● **Exercise directions**
With the pictures removed, set down all of the entries below exactly.
_ _ _ _ _
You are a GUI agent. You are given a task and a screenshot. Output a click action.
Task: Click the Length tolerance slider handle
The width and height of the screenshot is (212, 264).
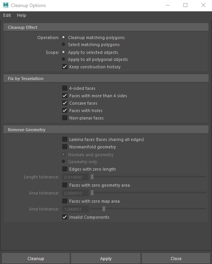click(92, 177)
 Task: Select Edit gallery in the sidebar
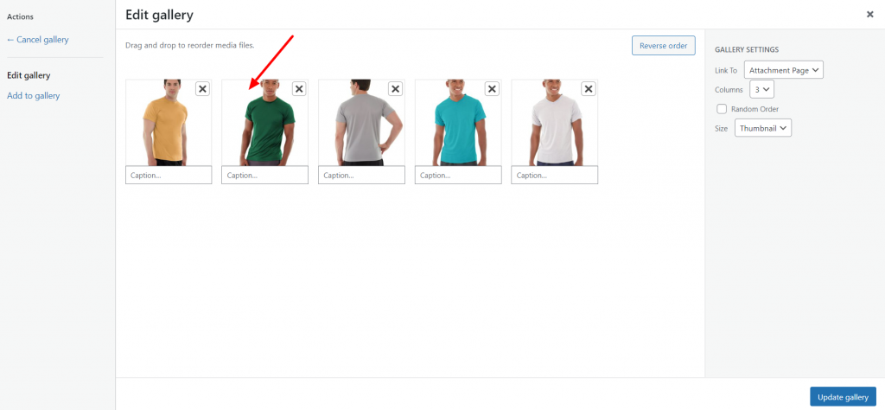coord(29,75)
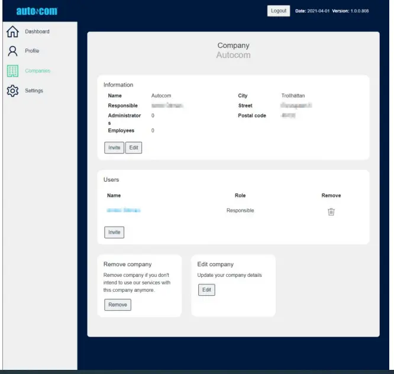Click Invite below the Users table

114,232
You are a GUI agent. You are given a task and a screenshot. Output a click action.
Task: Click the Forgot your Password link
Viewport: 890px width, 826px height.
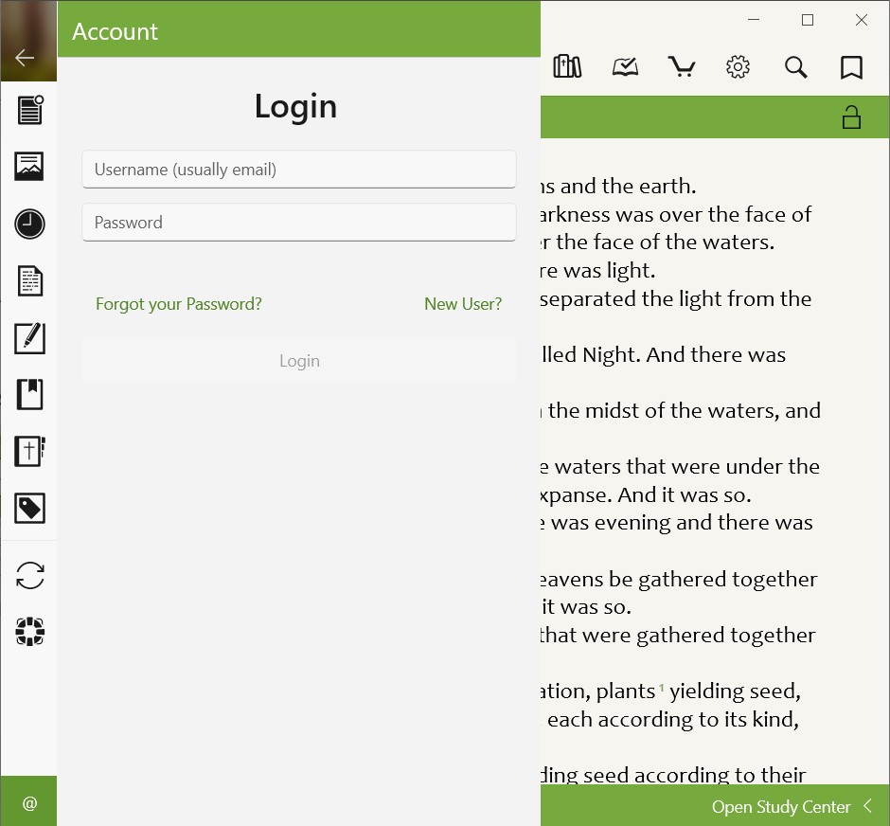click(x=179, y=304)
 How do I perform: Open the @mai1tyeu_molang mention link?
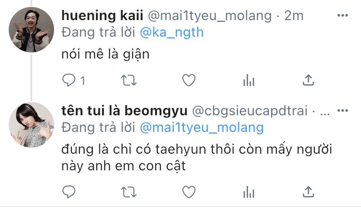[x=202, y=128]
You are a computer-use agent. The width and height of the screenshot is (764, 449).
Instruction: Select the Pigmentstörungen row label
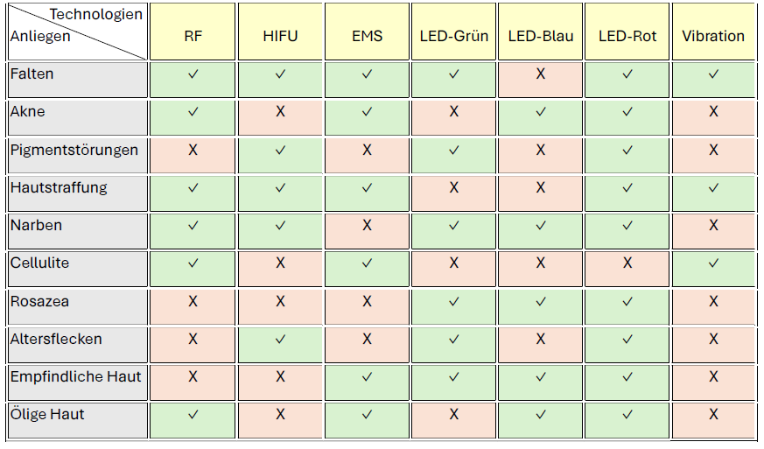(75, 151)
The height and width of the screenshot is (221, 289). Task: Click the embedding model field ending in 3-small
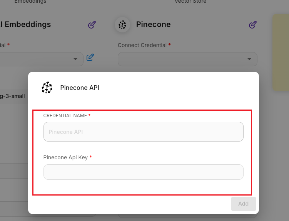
_ _ _ _ _
● **Solution to the exercise**
You are a GUI agent. You are given a task and a screenshot. Output a click action.
Task: Click the Length tolerance slider handle
The width and height of the screenshot is (212, 264).
click(92, 177)
 Task: Select Edit gallery in the sidebar
coord(29,75)
Click Invite below the Users table

114,232
You are a GUI agent. You are given a task and a screenshot. Output a click action.
Task: Click the Forgot your Password link
Viewport: 890px width, 826px height.
click(x=179, y=304)
 How do I perform: Open the @mai1tyeu_molang mention link?
[x=202, y=128]
You are a computer-use agent. The width and height of the screenshot is (764, 449).
Instruction: Select the Pigmentstörungen row label
(75, 151)
The height and width of the screenshot is (221, 289). Task: Click the embedding model field ending in 3-small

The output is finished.